- [Extracted records]
----
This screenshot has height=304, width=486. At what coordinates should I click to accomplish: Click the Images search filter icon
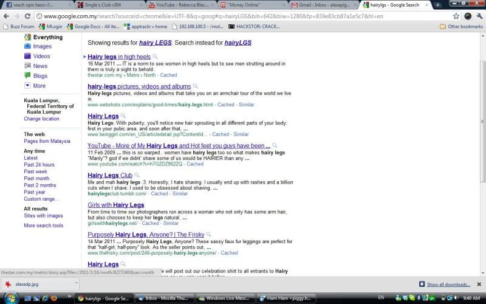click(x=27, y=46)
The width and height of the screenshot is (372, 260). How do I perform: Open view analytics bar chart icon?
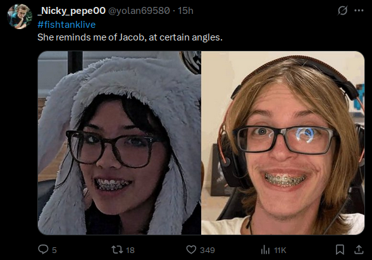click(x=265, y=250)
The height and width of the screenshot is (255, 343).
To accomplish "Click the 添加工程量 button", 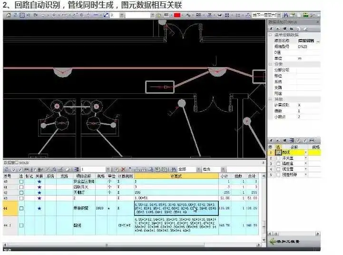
----
- [Given exercise] Print these lines again word for word, leaving out the pictures.

- [Task answer]
This screenshot has height=304, width=486. At what coordinates should I click to accomplish: Click the Images search filter icon
click(x=27, y=46)
The width and height of the screenshot is (372, 260). How do I perform: Open view analytics bar chart icon?
click(x=265, y=250)
The height and width of the screenshot is (255, 343).
To accomplish "Click the 添加工程量 button", 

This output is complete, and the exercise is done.